WORK TO COMPLETE: Every word of every entry must be retyped exactly.

SOURCE MATERIAL:

■ ■ ■ ■

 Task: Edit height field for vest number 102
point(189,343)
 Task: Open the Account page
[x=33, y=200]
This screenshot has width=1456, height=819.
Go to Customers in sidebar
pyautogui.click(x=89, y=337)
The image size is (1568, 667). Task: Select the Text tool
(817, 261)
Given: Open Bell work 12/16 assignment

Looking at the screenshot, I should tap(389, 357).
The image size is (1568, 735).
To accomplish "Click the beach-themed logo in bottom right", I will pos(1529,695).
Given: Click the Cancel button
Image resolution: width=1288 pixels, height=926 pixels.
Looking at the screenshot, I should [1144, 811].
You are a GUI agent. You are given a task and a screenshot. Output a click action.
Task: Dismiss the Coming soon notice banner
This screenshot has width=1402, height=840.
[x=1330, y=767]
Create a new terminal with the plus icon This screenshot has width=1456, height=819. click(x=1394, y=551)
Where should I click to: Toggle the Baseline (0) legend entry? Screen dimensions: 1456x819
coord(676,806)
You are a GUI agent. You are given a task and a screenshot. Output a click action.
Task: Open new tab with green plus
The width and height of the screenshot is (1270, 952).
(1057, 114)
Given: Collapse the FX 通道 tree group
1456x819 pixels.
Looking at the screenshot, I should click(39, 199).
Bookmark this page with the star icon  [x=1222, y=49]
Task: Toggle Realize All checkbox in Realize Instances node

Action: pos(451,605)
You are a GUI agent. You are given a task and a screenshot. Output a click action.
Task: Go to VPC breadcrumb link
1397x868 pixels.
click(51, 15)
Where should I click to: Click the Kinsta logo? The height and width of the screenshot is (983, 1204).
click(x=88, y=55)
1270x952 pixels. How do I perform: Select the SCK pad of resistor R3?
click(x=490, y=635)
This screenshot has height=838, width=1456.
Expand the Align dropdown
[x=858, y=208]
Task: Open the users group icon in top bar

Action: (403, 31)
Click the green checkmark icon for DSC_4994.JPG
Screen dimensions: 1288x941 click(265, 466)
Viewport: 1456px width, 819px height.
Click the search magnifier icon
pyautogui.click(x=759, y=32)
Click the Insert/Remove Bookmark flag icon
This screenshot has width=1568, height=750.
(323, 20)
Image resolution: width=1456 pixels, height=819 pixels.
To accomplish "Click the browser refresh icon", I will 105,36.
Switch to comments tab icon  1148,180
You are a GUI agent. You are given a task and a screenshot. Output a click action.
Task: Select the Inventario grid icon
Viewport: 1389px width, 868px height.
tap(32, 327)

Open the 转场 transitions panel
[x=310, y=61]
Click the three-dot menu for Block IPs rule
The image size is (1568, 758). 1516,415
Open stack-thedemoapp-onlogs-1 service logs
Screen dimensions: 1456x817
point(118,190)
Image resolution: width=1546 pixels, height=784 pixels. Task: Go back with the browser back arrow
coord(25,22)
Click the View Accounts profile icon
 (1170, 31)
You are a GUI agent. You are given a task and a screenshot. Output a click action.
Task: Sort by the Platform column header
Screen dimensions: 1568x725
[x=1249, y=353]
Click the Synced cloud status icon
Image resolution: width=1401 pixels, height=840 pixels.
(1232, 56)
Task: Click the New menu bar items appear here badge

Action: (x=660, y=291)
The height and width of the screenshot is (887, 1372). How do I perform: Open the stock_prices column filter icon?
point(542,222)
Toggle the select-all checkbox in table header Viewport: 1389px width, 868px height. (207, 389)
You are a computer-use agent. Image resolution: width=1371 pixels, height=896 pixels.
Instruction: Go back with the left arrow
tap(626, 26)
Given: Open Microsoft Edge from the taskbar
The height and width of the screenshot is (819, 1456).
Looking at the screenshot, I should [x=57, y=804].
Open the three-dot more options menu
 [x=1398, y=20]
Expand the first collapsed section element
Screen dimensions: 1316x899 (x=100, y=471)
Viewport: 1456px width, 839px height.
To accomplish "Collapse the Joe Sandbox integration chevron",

■ ■ ■ ■

SOLUTION TO THIS PROBLEM:
 Task: Edit height field for vest number 102
point(189,343)
 Task: Open the Account page
[x=33, y=200]
This screenshot has width=1456, height=819.
Go to Customers in sidebar
pyautogui.click(x=89, y=337)
The image size is (1568, 667). Task: Select the Text tool
(817, 261)
Given: Open Bell work 12/16 assignment

Looking at the screenshot, I should tap(389, 357).
The image size is (1568, 735).
To accomplish "Click the beach-themed logo in bottom right", I will pos(1529,695).
Given: Click the Cancel button
Image resolution: width=1288 pixels, height=926 pixels.
Looking at the screenshot, I should [1144, 811].
You are a GUI agent. You are given a task and a screenshot. Output a click action.
Task: Dismiss the Coming soon notice banner
This screenshot has width=1402, height=840.
[x=1330, y=767]
Create a new terminal with the plus icon This screenshot has width=1456, height=819. click(x=1394, y=551)
Where should I click to: Toggle the Baseline (0) legend entry? Screen dimensions: 1456x819
coord(676,806)
You are a GUI agent. You are given a task and a screenshot. Output a click action.
Task: Open new tab with green plus
The width and height of the screenshot is (1270, 952).
(1057, 114)
Given: Collapse the FX 通道 tree group
1456x819 pixels.
Looking at the screenshot, I should click(39, 199).
Bookmark this page with the star icon  [x=1222, y=49]
Task: Toggle Realize All checkbox in Realize Instances node

Action: pos(451,605)
You are a GUI agent. You are given a task and a screenshot. Output a click action.
Task: Go to VPC breadcrumb link
1397x868 pixels.
click(51, 15)
Where should I click to: Click the Kinsta logo? The height and width of the screenshot is (983, 1204).
click(x=88, y=55)
1270x952 pixels. How do I perform: Select the SCK pad of resistor R3?
click(x=490, y=635)
This screenshot has height=838, width=1456.
Expand the Align dropdown
[x=858, y=208]
Task: Open the users group icon in top bar

Action: (403, 31)
Click the green checkmark icon for DSC_4994.JPG
Screen dimensions: 1288x941 click(265, 466)
Viewport: 1456px width, 819px height.
Click the search magnifier icon
pyautogui.click(x=759, y=32)
Click the Insert/Remove Bookmark flag icon
This screenshot has width=1568, height=750.
(323, 20)
Image resolution: width=1456 pixels, height=819 pixels.
To accomplish "Click the browser refresh icon", I will 105,36.
Switch to comments tab icon  1148,180
You are a GUI agent. You are given a task and a screenshot. Output a click action.
Task: Select the Inventario grid icon
Viewport: 1389px width, 868px height.
tap(32, 327)

Open the 转场 transitions panel
[x=310, y=61]
Click the three-dot menu for Block IPs rule
The image size is (1568, 758). 1516,415
Open stack-thedemoapp-onlogs-1 service logs
Screen dimensions: 1456x817
point(118,190)
Image resolution: width=1546 pixels, height=784 pixels. Task: Go back with the browser back arrow
coord(25,22)
Click the View Accounts profile icon
 (1170, 31)
You are a GUI agent. You are given a task and a screenshot. Output a click action.
Task: Sort by the Platform column header
Screen dimensions: 1568x725
[x=1249, y=353]
Click the Synced cloud status icon
Image resolution: width=1401 pixels, height=840 pixels.
(1232, 56)
Task: Click the New menu bar items appear here badge

Action: (x=660, y=291)
The height and width of the screenshot is (887, 1372). How do I perform: Open the stock_prices column filter icon?
point(542,222)
Toggle the select-all checkbox in table header Viewport: 1389px width, 868px height. (207, 389)
You are a computer-use agent. Image resolution: width=1371 pixels, height=896 pixels.
Instruction: Go back with the left arrow
tap(626, 26)
Given: Open Microsoft Edge from the taskbar
The height and width of the screenshot is (819, 1456).
Looking at the screenshot, I should [x=57, y=804].
Open the three-dot more options menu
 [x=1398, y=20]
Expand the first collapsed section element
Screen dimensions: 1316x899 (x=100, y=471)
Viewport: 1456px width, 839px height.
To accomplish "Collapse the Joe Sandbox integration chevron",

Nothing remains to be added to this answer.